• **REQUIRED TASK**:
In the entries below, substitute "button" for every occurrence of "icon" and reproduce the text otherwise unchanged, omitting the pictures.

Entries for locating described items
┏━━
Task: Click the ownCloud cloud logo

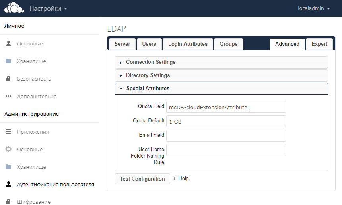Action: [14, 8]
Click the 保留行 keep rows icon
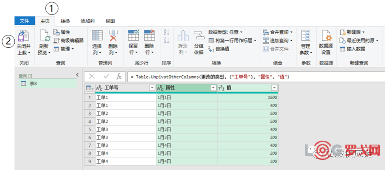 134,37
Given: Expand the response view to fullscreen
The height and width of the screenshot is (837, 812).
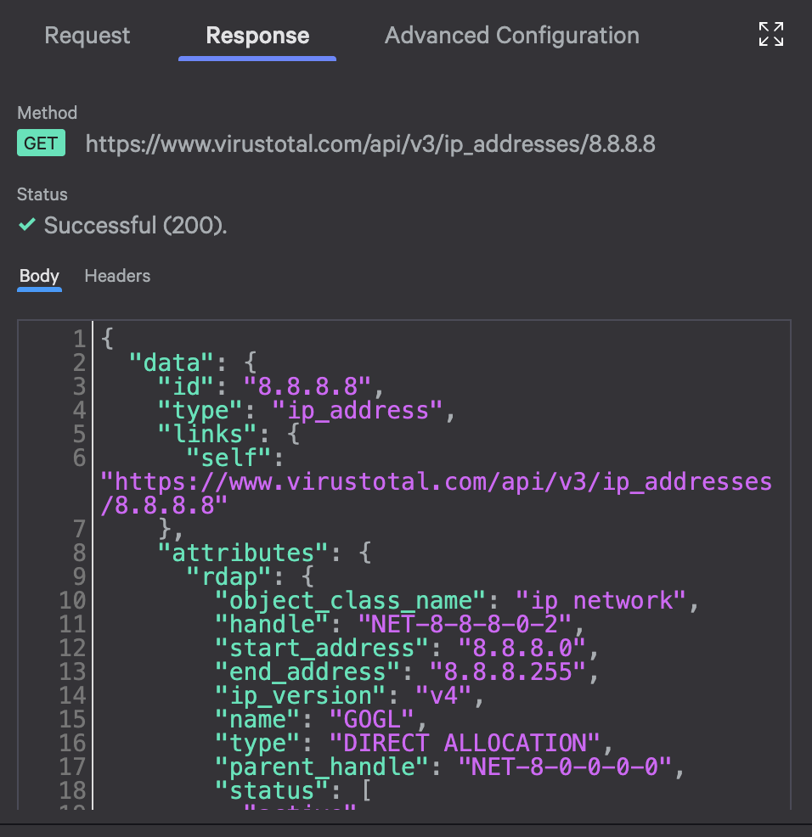Looking at the screenshot, I should pyautogui.click(x=770, y=35).
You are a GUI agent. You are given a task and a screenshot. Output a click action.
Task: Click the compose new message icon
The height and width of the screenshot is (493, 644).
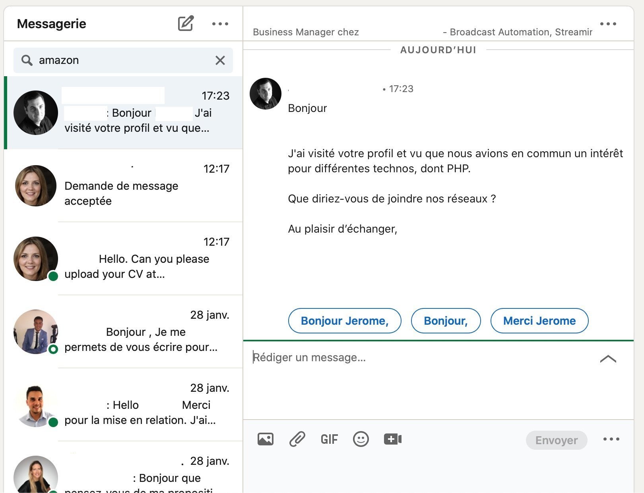click(x=186, y=23)
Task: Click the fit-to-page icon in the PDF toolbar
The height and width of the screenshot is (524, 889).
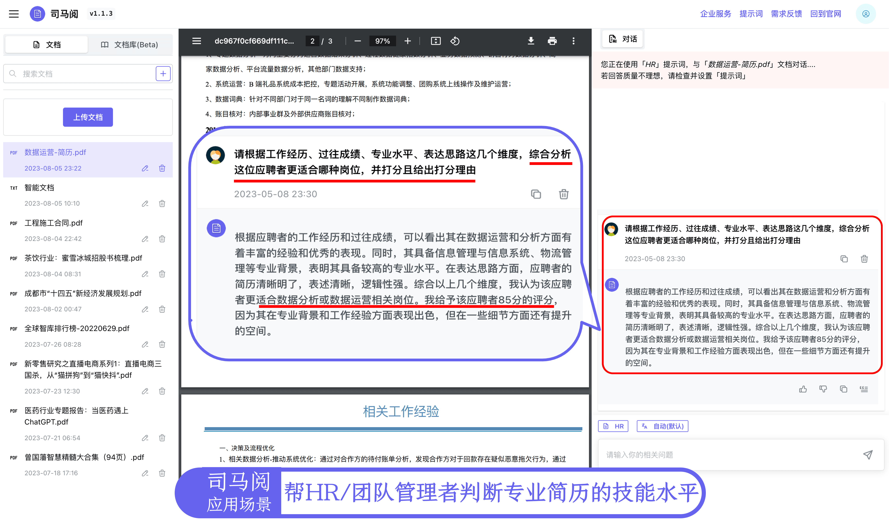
┗━━
• **ANSWER FOR THIS EXERCISE**:
Task: Click the ownCloud cloud logo

Action: [14, 8]
Click the 保留行 keep rows button
 134,37
Given: Expand the response view to fullscreen
The height and width of the screenshot is (837, 812).
Looking at the screenshot, I should pyautogui.click(x=770, y=35).
You are a GUI agent. You are given a task and a screenshot. Output a click action.
Task: Click the compose new message button
The height and width of the screenshot is (493, 644).
click(x=186, y=23)
Task: Click the fit-to-page button in the PDF toolbar
The height and width of the screenshot is (524, 889).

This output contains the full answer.